Delayed crime stats reignite debate over Western Cape’s anti-gang strategy.
Image: Leon Lestrade/ Independent Newspapers
The delayed release of the first and second quarter national crime statistics has reignited debate over whether the Western Cape’s safety strategy is making measurable progress or failing to keep pace with the scale of violence affecting communities.
According to the figures, 63 people were murdered every day, ActionSA said, while gender-based violence increased across both quarters. Gang-related killings in the province remained high, with 282 murders recorded between April and June and 293 between July and September, the party noted.
Cape Town continues to feature prominently in national violent-crime trends, with four of the country’s top five murder stations located in the City, according to the latest crime statistics.
Premier Alan Winde said he was “outraged and disturbed” by the national picture but argued that the statistics also show targeted gains in areas where the province’s Law Enforcement Advancement Plan (LEAP) operates. He said the results demonstrate that “cooperative and locally-managed policing programmes” are reducing murder rates in specific precincts.
Comparing Quarter 2 of 2024 and 2025, the Western Cape Government reported a -9.4% combined drop in murders across LEAP deployment areas, and a -14.3% combined reduction in the three reaction-unit zones of Elsies River, Manenberg and Steenberg.
Across the province as a whole, however, murders increased by +9.1% over the same comparison period.
Civil society, opposition parties and policing analysts say the wider trends show that violence remains high and that the province’s updated anti-gang measures rely heavily on traditional policing models that have not disrupted organised crime.
Reverend Dr Llewellyn MacMaster of the Cape Crime Crisis Coalition (C4) was responding to Premier Winde’s November 26 briefing, in which he outlined intensified anti-gang operations, intelligence-led policing, hotspot interventions, and the development of a new Western Cape Safety Plan. Winde also reiterated calls for improved SAPS resourcing and offered to fund lifestyle audits for SAPS leadership.
MacMaster said the Premier’s revised measures remain “focused on measures that reinforce existing approaches that have, to date, proven inadequate in curbing the escalating violence.” He said their emphasis on a visible-policing deployment model reflects “a total misconception that old forms of ‘visible policing’ is the answer” to gangs that are “highly organised criminal enterprises” and “embedded social institutions.”
C4 said the newly released figures strengthen its call for a Provincial State of Disaster, arguing that the updated plan is “a continuation and slight refinement of existing approaches, not the paradigm shift needed.”
Opposition parties raised parallel concerns about capacity challenges inside SAPS. The Freedom Front Plus cited an Institute for Security Studies report indicating that 22% of South Africans still trust the police, and referenced the Auditor-General’s finding that up to 30% of police data is ‘unreliable’ due to processing problems, forensic delays and manipulation of figures.
The party further noted a 33% backlog in DNA analysis, detective services achieving 43% of targets, and the loss of more than 8 400 detectives since 2016.

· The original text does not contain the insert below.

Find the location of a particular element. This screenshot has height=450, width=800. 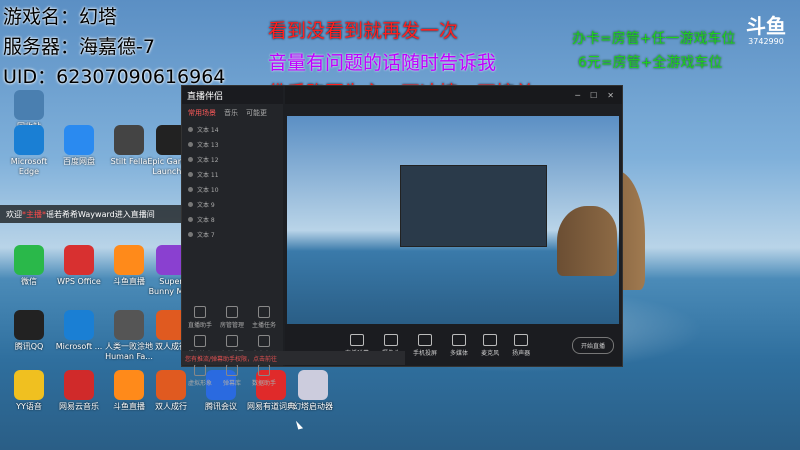

app-window-controls: ─ ☐ ✕ is located at coordinates (454, 95).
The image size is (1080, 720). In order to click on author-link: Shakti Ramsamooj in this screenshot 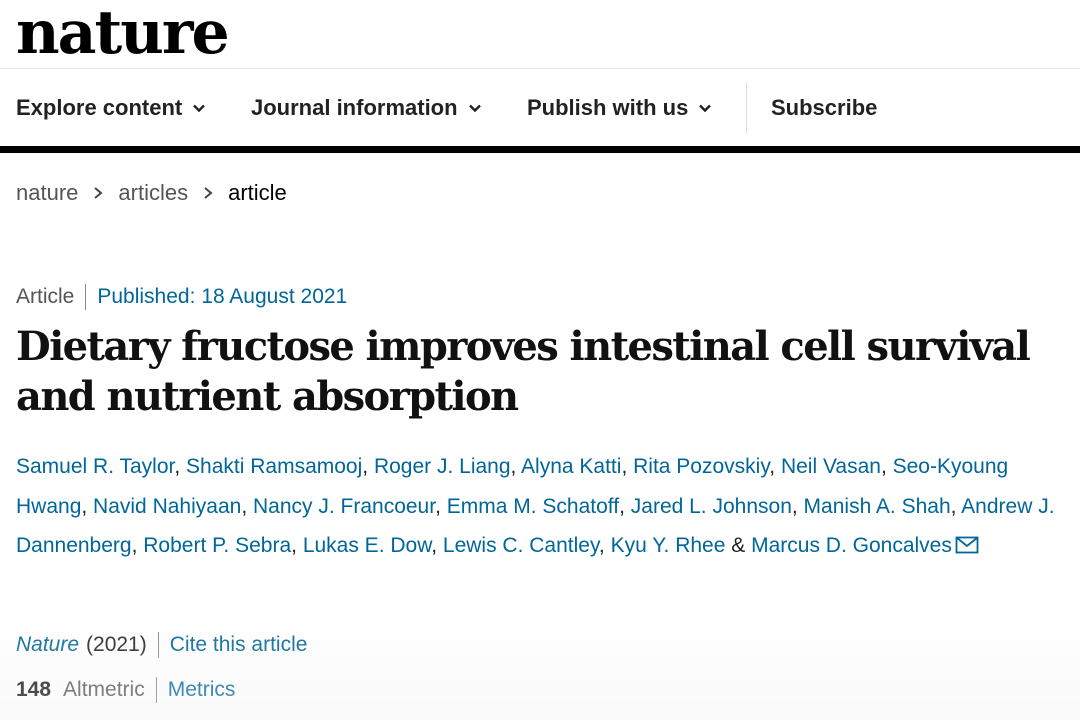, I will do `click(274, 466)`.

RISE Mzansi said SAPS remains “unable to get to grips with violent and organised crime,” highlighting figures from a recent parliamentary reply indicating 668 murders on the Cape Flats between January and March 2025.
At municipal level, the City said the crime statistics underline longstanding concerns about the criminal-justice chain. Mayor Geordin Hill-Lewis said violent crime “continues to plague some of our most vulnerable communities,” despite officers removing “over 450 guns off the streets per year.” He said the conviction rate for illegal-firearm cases remains “just 5%,” which he attributed to an “under-resourced SAPS and NPA.”
City's Mayco Member for Safety and Security, JP Smith said the City has “continually asked for the sharing of crime data to assist in the deployment of our resources,” adding that limited access to real-time information and low conviction rates “continue to be the biggest stumbling block.”
The Western Cape Government maintains that trends in LEAP areas show that localised policing models can reduce murders when supported by national resourcing. “The evidence is compelling, the time is now,” Winde said.
C4 argues the crime statistics point in the opposite direction, saying the province “cannot arrest our way out of a crisis that is embedded in the very nature of the society in which gangs operate and thrive.”
As competing interpretations of the same data emerge, the provincial government, the City, civil society and political parties continue to differ sharply on what the figures show — and what needs to change to address the violence reflected in them.